Quale è la violenza più diffusa?

È sempre quella dentro le mura domestiche. Nelle zone di conflitto armato c’è un aumento di violenza sessuale e socioeconomica. Nei campi profughi, negli ultimi anni, c’è un aumento dei matrimoni forzati o tra minorenni. Non disponiamo di cifre affidabili sulla prevalenza della violenza di genere nella popolazione migrante. Si stima che quasi tutte le ragazze, che hanno attraversato la rotta libica, abbiano subito violenze sessuali.

Quali tracce lasciano nel corpo e nella mente dei migranti questi abusi?

Le conseguenze possono manifestarsi a breve, medio o lungo termine. Possiamo trovare una sofferenza psicologica importante (sindrome da stress post-traumatico, ansie, depressione e altro), l’insorgenza di malattie internistiche (malattie cardiovascolari, ipertensione arteriosa), di malattie somatoformi (colon irritabile, dolore cronico, dolore pelvico), di malattie sessualmente trasmissibili (Hiv, epatiti) e di dipendenze (tabagismo, alcoolismo, droghe), per citarne alcune. Le gravidanze hanno più complicazioni e il bebè può presentare un basso peso alla nascita. La paura influisce inoltre in modo negativo sulla ricerca di aiuto.

Quali sono le sfide per il sistema sanitario per aiutare queste persone a fidarsi, a raccontare i traumi vissuti ed elaborarli?

Bisogna creare un rapporto di fiducia tra vittima e curante, ma anche fiducia nel sistema sanitario e legislativo del Paese ospitante. Queste persone arrivano da una realtà dove non avevano diritti e, spesso, vivevano nell’illegalità. Per loro è molto difficile capire che, quando diventano richiedenti l’asilo, hanno uno statuto politico e diventano delle persone ‘legali’, quindi protette dalla legge svizzera. I richiedenti l’asilo, al loro arrivo in Svizzera, vengono collocati nei centri federali di prima accoglienza. Sin dall’entrata nel Paese ci sono professionisti di vari campi disponibili ad identificare le vittime di violenza di genere. Nei centri d’accoglienza vi è del personale sanitario che mostra una grande sensibilità.

> [DATI REGISTRATI]

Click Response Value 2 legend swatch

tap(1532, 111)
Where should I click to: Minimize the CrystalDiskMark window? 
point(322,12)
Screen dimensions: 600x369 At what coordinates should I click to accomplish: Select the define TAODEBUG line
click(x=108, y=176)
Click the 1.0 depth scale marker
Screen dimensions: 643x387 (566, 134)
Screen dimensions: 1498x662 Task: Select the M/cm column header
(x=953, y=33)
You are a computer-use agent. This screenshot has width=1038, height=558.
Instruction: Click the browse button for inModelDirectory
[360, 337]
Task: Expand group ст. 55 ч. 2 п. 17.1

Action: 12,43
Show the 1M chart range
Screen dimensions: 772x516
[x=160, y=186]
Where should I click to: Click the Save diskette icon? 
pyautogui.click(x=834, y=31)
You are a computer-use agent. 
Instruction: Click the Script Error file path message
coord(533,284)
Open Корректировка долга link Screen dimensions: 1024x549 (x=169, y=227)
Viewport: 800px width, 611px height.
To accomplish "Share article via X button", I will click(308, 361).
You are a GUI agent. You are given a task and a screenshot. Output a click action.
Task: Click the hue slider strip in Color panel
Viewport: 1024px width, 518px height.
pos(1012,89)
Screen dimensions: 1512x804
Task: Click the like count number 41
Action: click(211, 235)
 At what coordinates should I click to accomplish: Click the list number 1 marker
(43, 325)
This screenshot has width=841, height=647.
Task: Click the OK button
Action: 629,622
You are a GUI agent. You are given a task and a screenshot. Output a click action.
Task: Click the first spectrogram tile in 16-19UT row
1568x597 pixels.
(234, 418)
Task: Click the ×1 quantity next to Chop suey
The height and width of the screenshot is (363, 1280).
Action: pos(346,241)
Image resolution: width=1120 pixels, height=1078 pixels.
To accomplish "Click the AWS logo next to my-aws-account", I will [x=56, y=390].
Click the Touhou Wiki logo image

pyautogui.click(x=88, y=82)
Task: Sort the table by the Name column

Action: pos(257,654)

> [USO DELLE INFORMAZIONI]
1/ Per favore, riporta dal testo sulla violenza di genere tra i migranti tutto ciò che va da "Quale è la violenza" fino a "migranti questi abusi?".
2/ Elenca le dipendenze che il testo sulla violenza di genere tra i migranti indica tra le conseguenze degli abusi.
Le righe non servono a nulla in questo lavoro.

> [RISPOSTE AI COMPITI]
1/
Quale è la violenza più diffusa?

È sempre quella dentro le mura domestiche. Nelle zone di conflitto armato c’è un aumento di violenza sessuale e socioeconomica. Nei campi profughi, negli ultimi anni, c’è un aumento dei matrimoni forzati o tra minorenni. Non disponiamo di cifre affidabili sulla prevalenza della violenza di genere nella popolazione migrante. Si stima che quasi tutte le ragazze, che hanno attraversato la rotta libica, abbiano subito violenze sessuali.

Quali tracce lasciano nel corpo e nella mente dei migranti questi abusi?

2/ Tabagismo, alcoolismo, droghe.